Again using foreign influence as a cover for Putin actions is cheap smoke. I find it hard to believe that their is a worldwide conspiracy by the western world to control Russia's media. Also blaming censorship on rogue elements of the government is very disturbing implying a real shadow government within the government. I hope to god and intellectually think that this isn't the case.

The bucks stop at the presidental office, more so in Russia's case given its unusually centralized government. By any standard, if you are the acting president and domestic terrorists are attacking the press of your country which are acts of treason, you have a duty and obligation to stop them. Putin's awkward silence only leaves us foreigners to conclude he is either doing it himself, or turning a blind eye because he is cynically benefiting.

Do you really think that super rare radioactive Isotopes made from government lab used to kill people abroad were not at least known in the Kremlin? I would like to think that Putin knew, if he didn't, then that paints a graver scenario of out of control assassination splinter group in the government. Given Putin's tendencies, if the 2nd scenario was true, would Putin at least have punished to those responsible? We have no peep implying he was directly or indirectly responsible.

Also your concerns about the American electorate are overblown and questionable. You overstate and imagine a sense of factionalism that just doesn't exist in America.
At the end of the day, democrats and republicans don't go out to street and burn down each other media outlets or use intimidation to silence the other side. Republicans lost the elections, but you don't see republicans trying impose their will through intimidation do you? Do you see Bush youths sponsored by the government causing trouble?

This tension has existed since the founding of the nation. It was even worse back then, and despite that, we have never had usurpers or coups. We have changed governments peacefully through election more than 60 times in our history and our constitution is the oldest written working in the Western world. Our sister republic the french, no matter how we admire them, have had 4 republics or 5 since their revolution.

We aren't Yugoslavia or the Soviet Union, that when given the choice to vote decided that the government was so rotten it wasn't worth saving or putting up with anymore. That is study of factionalism my friend, not the US electorate.

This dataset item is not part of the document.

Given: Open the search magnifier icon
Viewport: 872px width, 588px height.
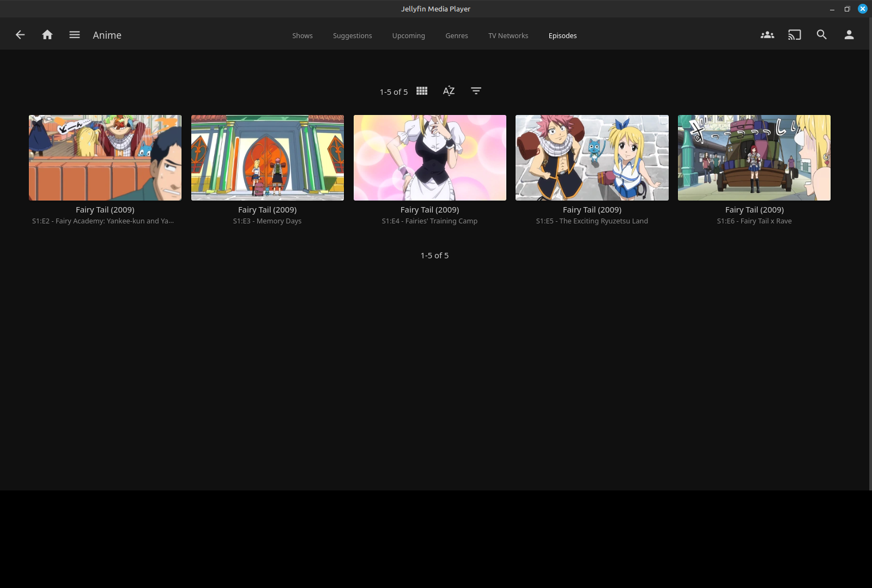Looking at the screenshot, I should pyautogui.click(x=822, y=35).
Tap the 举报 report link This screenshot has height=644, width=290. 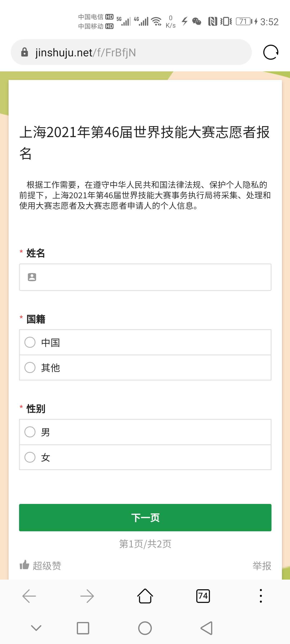click(x=262, y=566)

Given the state of Russia right now, do you think that this authoritarian streak will improve or get worse in the future? Condition right now are improving mostly because of oil prices. You and I both know that economies based or overly dependent on oil are threatened with becoming banana republics.

The authoritarian streak I argue will only get worse, because a few years down the road, Russia situation will be worse. Disastrous birth rates threatens Russia growth, Russia armed forces will become Muslim(not just any muslims, pissed off muslims from the south who have questionable loyalty to Russia). So on and so fourth. Russia need democracy not because of Western whelms or pressure, it needs it to adapt the changing world, it needs democracy to encourage its citizens, the best problem solvers in Russia and the ones with firsthand experience with Russian problems, to think of the solutions...Not the government. It needs democracy to survive as Slavic state with orthodox roots. For the short term stability of Russia, you sell your soul to man who can potentially destroy Russia in the long term. For Russia's sake and the world, I hope the Russian people will realize this.